Unveiling The Hidden Costs of HPC Storage

It is no surprise that the key criteria that organizations look for when shopping for high performance computing storage is performance. It’s right there in the name. This will continue to be true as workloads continue to evolve and the need for HPC capabilities – storage and otherwise – grows among enterprises that are finding themselves being swamped by waves of data that they need to somehow capture, manage, and analyze in order to pull out the useful information that will enable them to make informed business decisions and more rapidly roll out products and services for their customers.

There is a growing need for HPC capabilities in the enterprise, and not just for traditional simulation and modeling but for data analytics and artificial intelligence workloads, too. A study released this week by Hyperion Research and commissioned by HPC storage vendor Panasas reiterated the point that performance was at the top of the list of HPC storage shoppers and that driving the growth in HPC storage capacity were iterative simulation workloads and newer jobs around technologies like AI and big data.
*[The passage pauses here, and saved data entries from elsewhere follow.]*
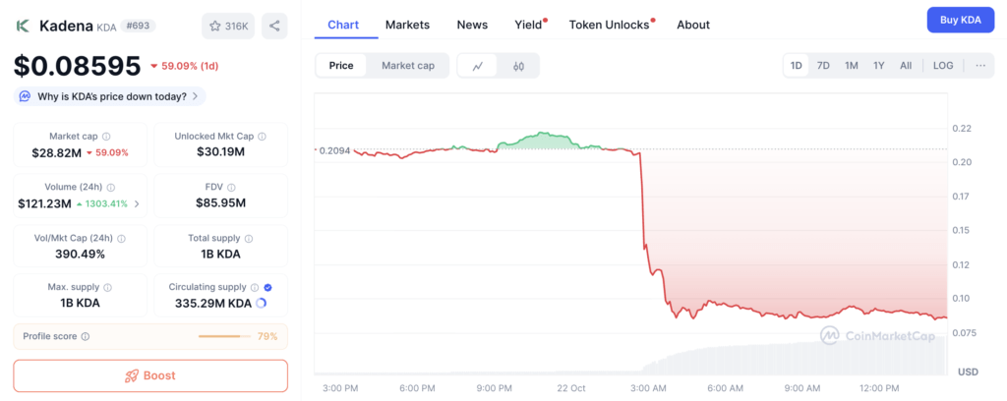Click the share icon next to watchlist
Image resolution: width=1007 pixels, height=401 pixels.
[275, 26]
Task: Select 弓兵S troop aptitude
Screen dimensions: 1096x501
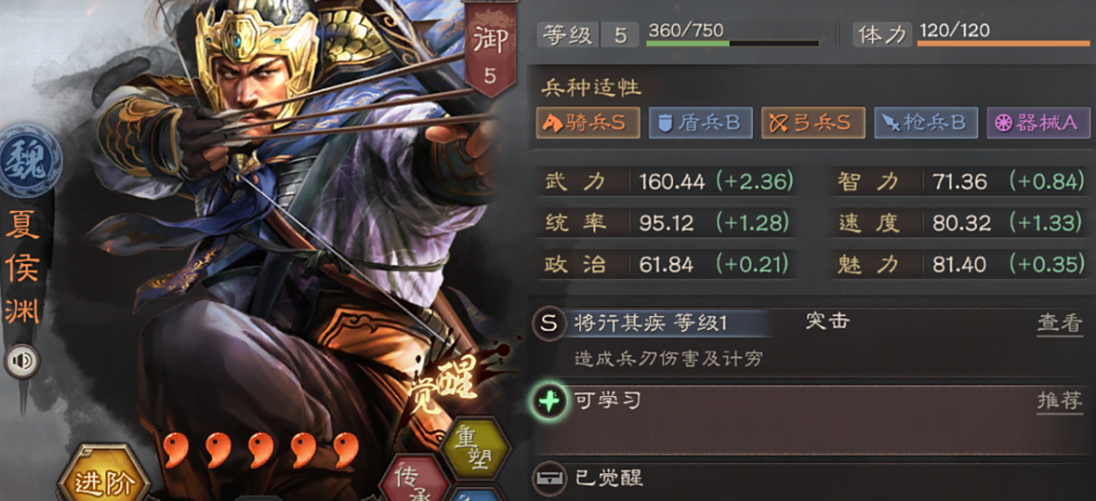Action: coord(812,123)
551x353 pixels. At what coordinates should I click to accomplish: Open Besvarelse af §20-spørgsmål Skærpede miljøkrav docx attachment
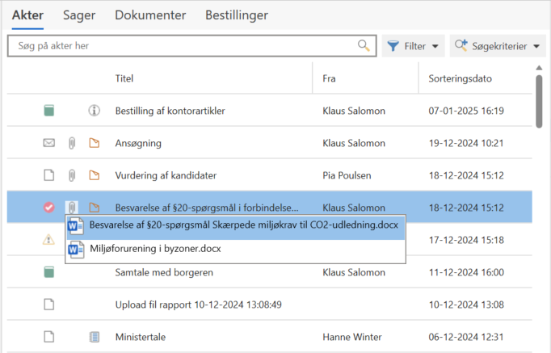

Indeed, in the global survey of a broad array of datacenter and storage professionals, managers and users, performance topped the list – at 57 percent – of the most important criteria when buying HPC storage. In second was price, at 37 percent.

However, tied with price in second was the issue of total cost of ownership (TCO), which the Hyperion researchers purposely didn’t define because they found that TCO often meant different things to different organizations. That said, authors Steve Conway and Earl Joseph of Hyperion Research wrote in the study, the survey results “confirm the importance of what happens during the period of ownership, after the storage system has been purchased. The findings show that for many HPC storage buyers, operating expenses – ranging from staffing needs and power to the cost of unscheduled downtimes – are just as important considerations in upfront buying decisions as the initial acquisition cost of the storage system.”

The high importance placed on TCO in the study indicates that users are putting a greater emphasis on it, according to Panasas. The survey also found that historically organizations have been willing to put up with high rates of downtime that can cost them millions of dollars over a matter of days in order to get that performance they need. The drive for cost-effective performance comes with complexity and unreliability that that resulted in lost productivity, long recovery times from storage failure and the challenge of finding the skilled staff to run and manage the environment, according to Panasas.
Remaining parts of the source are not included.